> _How to complete this task_:
Set every record down again, identical to the original.

--- Records provided Enclosed Below ---

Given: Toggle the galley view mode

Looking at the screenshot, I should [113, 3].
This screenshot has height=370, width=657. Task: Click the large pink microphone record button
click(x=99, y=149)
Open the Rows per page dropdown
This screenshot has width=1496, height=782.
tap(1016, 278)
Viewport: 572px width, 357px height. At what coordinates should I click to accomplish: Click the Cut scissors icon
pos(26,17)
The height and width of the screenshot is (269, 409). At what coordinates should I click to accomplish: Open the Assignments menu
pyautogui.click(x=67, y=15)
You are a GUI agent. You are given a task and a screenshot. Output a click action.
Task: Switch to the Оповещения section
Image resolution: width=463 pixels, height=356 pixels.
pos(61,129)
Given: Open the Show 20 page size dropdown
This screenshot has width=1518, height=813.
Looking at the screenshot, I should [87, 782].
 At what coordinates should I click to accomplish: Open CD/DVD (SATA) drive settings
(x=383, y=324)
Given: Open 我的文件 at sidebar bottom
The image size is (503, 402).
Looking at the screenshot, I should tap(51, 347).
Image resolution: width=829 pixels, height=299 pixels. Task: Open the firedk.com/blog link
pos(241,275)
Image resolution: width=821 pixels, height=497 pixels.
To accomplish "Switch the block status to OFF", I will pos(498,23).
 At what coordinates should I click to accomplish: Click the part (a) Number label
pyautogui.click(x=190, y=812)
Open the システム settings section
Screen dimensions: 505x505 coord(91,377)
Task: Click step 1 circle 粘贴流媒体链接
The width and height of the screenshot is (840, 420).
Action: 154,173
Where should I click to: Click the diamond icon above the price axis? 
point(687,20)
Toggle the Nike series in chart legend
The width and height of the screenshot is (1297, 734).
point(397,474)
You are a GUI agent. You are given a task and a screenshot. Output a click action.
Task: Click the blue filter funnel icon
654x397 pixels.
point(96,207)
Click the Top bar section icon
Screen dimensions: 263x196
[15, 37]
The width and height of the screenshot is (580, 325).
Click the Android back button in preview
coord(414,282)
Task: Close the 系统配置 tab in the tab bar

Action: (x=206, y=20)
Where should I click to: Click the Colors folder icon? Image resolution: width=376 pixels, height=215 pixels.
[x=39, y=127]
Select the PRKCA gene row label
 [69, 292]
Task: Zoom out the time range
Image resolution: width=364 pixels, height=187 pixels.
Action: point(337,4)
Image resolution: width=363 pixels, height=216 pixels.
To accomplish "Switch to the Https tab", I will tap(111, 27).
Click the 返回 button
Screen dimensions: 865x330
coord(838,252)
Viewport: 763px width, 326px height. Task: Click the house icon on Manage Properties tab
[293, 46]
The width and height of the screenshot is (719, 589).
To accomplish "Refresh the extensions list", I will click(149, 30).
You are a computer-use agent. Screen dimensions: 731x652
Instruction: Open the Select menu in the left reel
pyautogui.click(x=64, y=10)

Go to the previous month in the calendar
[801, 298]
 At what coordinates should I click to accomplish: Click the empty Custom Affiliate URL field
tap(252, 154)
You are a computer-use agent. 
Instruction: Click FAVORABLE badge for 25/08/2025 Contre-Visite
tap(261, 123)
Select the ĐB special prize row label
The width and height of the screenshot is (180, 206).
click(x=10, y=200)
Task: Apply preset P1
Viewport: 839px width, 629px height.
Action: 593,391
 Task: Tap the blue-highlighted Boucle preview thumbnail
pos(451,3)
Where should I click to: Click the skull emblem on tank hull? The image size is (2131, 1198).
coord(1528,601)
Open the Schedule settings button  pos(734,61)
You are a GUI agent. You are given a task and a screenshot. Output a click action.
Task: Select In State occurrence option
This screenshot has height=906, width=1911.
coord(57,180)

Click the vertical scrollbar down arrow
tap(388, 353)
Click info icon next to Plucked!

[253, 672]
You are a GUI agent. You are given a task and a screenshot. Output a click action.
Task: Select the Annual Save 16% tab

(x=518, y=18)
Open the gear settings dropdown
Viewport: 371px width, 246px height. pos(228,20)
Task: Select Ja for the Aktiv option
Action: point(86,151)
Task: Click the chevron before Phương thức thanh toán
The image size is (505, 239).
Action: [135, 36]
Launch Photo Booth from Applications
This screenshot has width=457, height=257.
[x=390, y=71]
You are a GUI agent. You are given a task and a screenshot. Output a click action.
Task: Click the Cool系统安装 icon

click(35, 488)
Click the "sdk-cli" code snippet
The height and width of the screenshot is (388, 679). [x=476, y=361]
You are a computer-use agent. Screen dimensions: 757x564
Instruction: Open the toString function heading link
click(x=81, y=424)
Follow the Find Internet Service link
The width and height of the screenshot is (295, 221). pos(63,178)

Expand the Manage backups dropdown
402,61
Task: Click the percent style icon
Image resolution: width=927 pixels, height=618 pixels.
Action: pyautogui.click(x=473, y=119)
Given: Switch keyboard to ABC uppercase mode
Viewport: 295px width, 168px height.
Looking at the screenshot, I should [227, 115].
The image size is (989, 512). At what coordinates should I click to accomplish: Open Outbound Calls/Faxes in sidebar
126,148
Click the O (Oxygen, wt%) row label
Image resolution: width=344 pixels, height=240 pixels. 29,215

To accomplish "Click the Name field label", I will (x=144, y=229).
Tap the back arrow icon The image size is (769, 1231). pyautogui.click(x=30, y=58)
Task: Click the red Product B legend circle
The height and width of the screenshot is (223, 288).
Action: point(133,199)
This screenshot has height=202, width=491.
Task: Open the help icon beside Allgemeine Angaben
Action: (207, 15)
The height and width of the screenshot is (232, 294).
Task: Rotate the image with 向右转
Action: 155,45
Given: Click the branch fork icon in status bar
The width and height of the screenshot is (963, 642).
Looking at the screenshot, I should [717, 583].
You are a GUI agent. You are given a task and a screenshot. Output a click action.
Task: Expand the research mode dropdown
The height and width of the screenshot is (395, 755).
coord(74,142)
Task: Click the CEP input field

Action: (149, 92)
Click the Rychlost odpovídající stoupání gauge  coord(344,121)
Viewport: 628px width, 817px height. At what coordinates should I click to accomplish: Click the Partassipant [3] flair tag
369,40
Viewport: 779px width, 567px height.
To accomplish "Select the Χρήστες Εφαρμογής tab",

--- End of Enclosed Records provided ---

> _Response area_:
Given: Toggle the galley view mode

Looking at the screenshot, I should [113, 3].
This screenshot has height=370, width=657. Task: Click the large pink microphone record button
click(x=99, y=149)
Open the Rows per page dropdown
This screenshot has width=1496, height=782.
tap(1016, 278)
Viewport: 572px width, 357px height. At what coordinates should I click to accomplish: Click the Cut scissors icon
pos(26,17)
The height and width of the screenshot is (269, 409). At what coordinates should I click to accomplish: Open the Assignments menu
pyautogui.click(x=67, y=15)
You are a GUI agent. You are given a task and a screenshot. Output a click action.
Task: Switch to the Оповещения section
Image resolution: width=463 pixels, height=356 pixels.
pos(61,129)
Given: Open the Show 20 page size dropdown
This screenshot has width=1518, height=813.
Looking at the screenshot, I should [87, 782].
 At what coordinates should I click to accomplish: Open CD/DVD (SATA) drive settings
(x=383, y=324)
Given: Open 我的文件 at sidebar bottom
The image size is (503, 402).
Looking at the screenshot, I should tap(51, 347).
Image resolution: width=829 pixels, height=299 pixels. Task: Open the firedk.com/blog link
pos(241,275)
Image resolution: width=821 pixels, height=497 pixels.
To accomplish "Switch the block status to OFF", I will pos(498,23).
 At what coordinates should I click to accomplish: Click the part (a) Number label
pyautogui.click(x=190, y=812)
Open the システム settings section
Screen dimensions: 505x505 coord(91,377)
Task: Click step 1 circle 粘贴流媒体链接
The width and height of the screenshot is (840, 420).
Action: 154,173
Where should I click to: Click the diamond icon above the price axis? 
point(687,20)
Toggle the Nike series in chart legend
The width and height of the screenshot is (1297, 734).
point(397,474)
You are a GUI agent. You are given a task and a screenshot. Output a click action.
Task: Click the blue filter funnel icon
654x397 pixels.
point(96,207)
Click the Top bar section icon
Screen dimensions: 263x196
[15, 37]
The width and height of the screenshot is (580, 325).
Click the Android back button in preview
coord(414,282)
Task: Close the 系统配置 tab in the tab bar

Action: (x=206, y=20)
Where should I click to: Click the Colors folder icon? Image resolution: width=376 pixels, height=215 pixels.
[x=39, y=127]
Select the PRKCA gene row label
 [69, 292]
Task: Zoom out the time range
Image resolution: width=364 pixels, height=187 pixels.
Action: point(337,4)
Image resolution: width=363 pixels, height=216 pixels.
To accomplish "Switch to the Https tab", I will tap(111, 27).
Click the 返回 button
Screen dimensions: 865x330
coord(838,252)
Viewport: 763px width, 326px height. Task: Click the house icon on Manage Properties tab
[293, 46]
The width and height of the screenshot is (719, 589).
To accomplish "Refresh the extensions list", I will click(149, 30).
You are a computer-use agent. Screen dimensions: 731x652
Instruction: Open the Select menu in the left reel
pyautogui.click(x=64, y=10)

Go to the previous month in the calendar
[801, 298]
 At what coordinates should I click to accomplish: Click the empty Custom Affiliate URL field
tap(252, 154)
You are a computer-use agent. 
Instruction: Click FAVORABLE badge for 25/08/2025 Contre-Visite
tap(261, 123)
Select the ĐB special prize row label
The width and height of the screenshot is (180, 206).
click(x=10, y=200)
Task: Apply preset P1
Viewport: 839px width, 629px height.
Action: 593,391
 Task: Tap the blue-highlighted Boucle preview thumbnail
pos(451,3)
Where should I click to: Click the skull emblem on tank hull? The image size is (2131, 1198).
coord(1528,601)
Open the Schedule settings button  pos(734,61)
You are a GUI agent. You are given a task and a screenshot. Output a click action.
Task: Select In State occurrence option
This screenshot has height=906, width=1911.
coord(57,180)

Click the vertical scrollbar down arrow
tap(388, 353)
Click info icon next to Plucked!

[253, 672]
You are a GUI agent. You are given a task and a screenshot. Output a click action.
Task: Select the Annual Save 16% tab

(x=518, y=18)
Open the gear settings dropdown
Viewport: 371px width, 246px height. pos(228,20)
Task: Select Ja for the Aktiv option
Action: point(86,151)
Task: Click the chevron before Phương thức thanh toán
The image size is (505, 239).
Action: [135, 36]
Launch Photo Booth from Applications
This screenshot has width=457, height=257.
[x=390, y=71]
You are a GUI agent. You are given a task and a screenshot. Output a click action.
Task: Click the Cool系统安装 icon

click(35, 488)
Click the "sdk-cli" code snippet
The height and width of the screenshot is (388, 679). [x=476, y=361]
You are a computer-use agent. Screen dimensions: 757x564
Instruction: Open the toString function heading link
click(x=81, y=424)
Follow the Find Internet Service link
The width and height of the screenshot is (295, 221). pos(63,178)

Expand the Manage backups dropdown
402,61
Task: Click the percent style icon
Image resolution: width=927 pixels, height=618 pixels.
Action: pyautogui.click(x=473, y=119)
Given: Switch keyboard to ABC uppercase mode
Viewport: 295px width, 168px height.
Looking at the screenshot, I should [227, 115].
The image size is (989, 512). At what coordinates should I click to accomplish: Open Outbound Calls/Faxes in sidebar
126,148
Click the O (Oxygen, wt%) row label
Image resolution: width=344 pixels, height=240 pixels. 29,215

To accomplish "Click the Name field label", I will (x=144, y=229).
Tap the back arrow icon The image size is (769, 1231). pyautogui.click(x=30, y=58)
Task: Click the red Product B legend circle
The height and width of the screenshot is (223, 288).
Action: point(133,199)
This screenshot has height=202, width=491.
Task: Open the help icon beside Allgemeine Angaben
Action: (207, 15)
The height and width of the screenshot is (232, 294).
Task: Rotate the image with 向右转
Action: 155,45
Given: Click the branch fork icon in status bar
The width and height of the screenshot is (963, 642).
Looking at the screenshot, I should [717, 583].
You are a GUI agent. You are given a task and a screenshot. Output a click action.
Task: Expand the research mode dropdown
The height and width of the screenshot is (395, 755).
coord(74,142)
Task: Click the CEP input field

Action: (149, 92)
Click the Rychlost odpovídající stoupání gauge  coord(344,121)
Viewport: 628px width, 817px height. At what coordinates should I click to accomplish: Click the Partassipant [3] flair tag
369,40
Viewport: 779px width, 567px height.
To accomplish "Select the Χρήστες Εφαρμογής tab",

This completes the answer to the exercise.